The court said security certificates "do not violate the named person's [Harkat's] right to know and meet the case against him, or the right to have a decision made on the facts and the law."
Harkat’s security certificate means he is not admissible to Canada, even though he is already here. Restrictions placed on him several years ago were eased last year, including one that forced him to wear an electronic tracking bracelet.
CSIS informants can be questioned
Security certificates, issued in the wake of the 9/11 attacks on the U.S. in 2001, were struck down by the court in 2007. The government’s response was to appoint special advocates to represent the interests of the security certificate holder. The special advocates are independent lawyers with high-level security clearance.
The judges also said Wednesday that CSIS informants are not privileged: that is, they may, at times, be cross-examined in a closed court by special advocates assigned to the security-certificate holder. This provision is the only instance where the eight Supreme Court justices were not unanimous. Judges Thomas Cromwell and Rosalie Abella disagreed, but the majority ruled the informants can be questioned in special circumstances. The court allowed for the identities and testimony of the informants to be kept secret from the security certificate holder.
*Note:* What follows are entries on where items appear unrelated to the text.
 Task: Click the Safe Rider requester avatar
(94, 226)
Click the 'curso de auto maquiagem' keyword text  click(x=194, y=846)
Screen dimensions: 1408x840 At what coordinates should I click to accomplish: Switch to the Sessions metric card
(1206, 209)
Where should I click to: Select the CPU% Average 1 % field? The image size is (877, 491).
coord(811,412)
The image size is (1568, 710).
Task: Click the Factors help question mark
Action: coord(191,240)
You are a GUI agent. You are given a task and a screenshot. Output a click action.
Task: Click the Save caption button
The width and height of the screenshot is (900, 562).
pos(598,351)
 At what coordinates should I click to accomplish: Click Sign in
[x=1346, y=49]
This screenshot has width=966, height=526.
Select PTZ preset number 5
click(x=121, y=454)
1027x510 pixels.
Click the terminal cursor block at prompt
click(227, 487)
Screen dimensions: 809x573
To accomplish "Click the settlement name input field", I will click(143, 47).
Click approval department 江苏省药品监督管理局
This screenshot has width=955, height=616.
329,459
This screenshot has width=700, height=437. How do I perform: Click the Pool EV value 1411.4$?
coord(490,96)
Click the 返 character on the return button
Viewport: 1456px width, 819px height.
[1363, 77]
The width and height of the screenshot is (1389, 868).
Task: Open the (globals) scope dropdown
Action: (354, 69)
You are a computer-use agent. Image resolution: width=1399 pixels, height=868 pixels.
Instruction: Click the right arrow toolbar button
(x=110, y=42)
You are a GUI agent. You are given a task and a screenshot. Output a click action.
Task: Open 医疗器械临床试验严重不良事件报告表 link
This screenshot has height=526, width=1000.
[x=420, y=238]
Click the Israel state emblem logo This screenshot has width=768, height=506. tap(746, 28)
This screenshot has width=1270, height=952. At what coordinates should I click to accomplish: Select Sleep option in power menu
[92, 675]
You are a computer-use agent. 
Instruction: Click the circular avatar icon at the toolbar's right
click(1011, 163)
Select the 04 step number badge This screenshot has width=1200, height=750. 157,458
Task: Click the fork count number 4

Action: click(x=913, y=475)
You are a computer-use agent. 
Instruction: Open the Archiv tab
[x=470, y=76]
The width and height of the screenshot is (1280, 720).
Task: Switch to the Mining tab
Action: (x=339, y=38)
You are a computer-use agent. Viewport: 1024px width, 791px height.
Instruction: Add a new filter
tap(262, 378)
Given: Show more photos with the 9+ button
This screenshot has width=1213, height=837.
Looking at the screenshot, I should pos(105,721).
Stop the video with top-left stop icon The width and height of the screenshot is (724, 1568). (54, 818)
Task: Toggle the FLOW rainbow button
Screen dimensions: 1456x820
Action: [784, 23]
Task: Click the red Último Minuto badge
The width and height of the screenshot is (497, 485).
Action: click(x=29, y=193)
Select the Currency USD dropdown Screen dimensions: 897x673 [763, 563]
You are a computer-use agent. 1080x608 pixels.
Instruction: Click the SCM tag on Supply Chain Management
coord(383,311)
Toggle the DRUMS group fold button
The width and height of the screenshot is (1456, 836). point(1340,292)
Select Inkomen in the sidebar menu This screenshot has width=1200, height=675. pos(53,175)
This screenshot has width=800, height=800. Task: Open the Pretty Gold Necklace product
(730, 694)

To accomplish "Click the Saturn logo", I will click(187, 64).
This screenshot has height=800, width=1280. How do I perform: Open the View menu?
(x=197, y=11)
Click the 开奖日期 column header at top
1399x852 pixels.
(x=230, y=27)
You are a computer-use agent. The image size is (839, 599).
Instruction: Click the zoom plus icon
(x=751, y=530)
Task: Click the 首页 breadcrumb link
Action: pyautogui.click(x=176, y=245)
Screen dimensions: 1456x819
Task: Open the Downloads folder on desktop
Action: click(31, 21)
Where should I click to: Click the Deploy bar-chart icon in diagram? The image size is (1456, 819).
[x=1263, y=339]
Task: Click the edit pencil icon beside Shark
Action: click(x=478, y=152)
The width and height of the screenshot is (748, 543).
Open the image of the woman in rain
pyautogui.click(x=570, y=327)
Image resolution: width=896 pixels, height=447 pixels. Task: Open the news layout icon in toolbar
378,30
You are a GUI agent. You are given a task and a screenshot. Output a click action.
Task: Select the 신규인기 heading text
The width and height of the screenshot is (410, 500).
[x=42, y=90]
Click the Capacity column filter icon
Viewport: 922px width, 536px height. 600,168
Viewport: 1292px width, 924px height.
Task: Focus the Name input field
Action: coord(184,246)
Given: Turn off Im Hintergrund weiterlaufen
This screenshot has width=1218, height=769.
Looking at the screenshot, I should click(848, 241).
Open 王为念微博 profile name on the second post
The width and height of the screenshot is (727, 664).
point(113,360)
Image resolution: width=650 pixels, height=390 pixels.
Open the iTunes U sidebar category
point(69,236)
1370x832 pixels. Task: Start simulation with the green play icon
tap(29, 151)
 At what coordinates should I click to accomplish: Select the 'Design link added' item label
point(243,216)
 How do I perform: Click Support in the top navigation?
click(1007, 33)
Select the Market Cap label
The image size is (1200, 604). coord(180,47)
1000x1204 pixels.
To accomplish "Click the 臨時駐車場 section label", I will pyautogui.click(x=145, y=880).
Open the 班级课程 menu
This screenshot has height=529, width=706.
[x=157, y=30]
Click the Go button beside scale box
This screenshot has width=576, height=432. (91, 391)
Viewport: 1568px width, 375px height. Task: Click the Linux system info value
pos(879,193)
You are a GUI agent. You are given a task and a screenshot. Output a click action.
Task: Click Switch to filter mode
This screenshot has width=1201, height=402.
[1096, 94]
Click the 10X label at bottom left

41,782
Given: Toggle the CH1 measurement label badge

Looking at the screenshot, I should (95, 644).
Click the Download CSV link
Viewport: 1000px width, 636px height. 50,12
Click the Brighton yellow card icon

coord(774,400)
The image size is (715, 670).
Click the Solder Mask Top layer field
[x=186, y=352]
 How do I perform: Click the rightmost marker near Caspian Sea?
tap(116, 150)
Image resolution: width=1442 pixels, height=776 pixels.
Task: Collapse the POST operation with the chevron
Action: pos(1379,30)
The court also found it is acceptable to use summaries of informants’ recorded conversations as evidence rather than the actual tapes of the intercepted phone calls. CSIS had destroyed some of the tapes in Harkat's case in order to protect the identity of the informants. Harkat’s lawyers had argued the summaries were not reliable.
The court, while upholding security certificates, puts an onus on the trial judge who hears the case against anyone issued with one. It is up to the trial judge to play a "gatekeeper role" in the closed proceedings to ensure the overall process is fair and take into account "considerations of fairness and natural justice."
The "named person," the security certificate holder, must always be kept reasonably informed and have enough information to instruct his or her own lawyers and special advocates.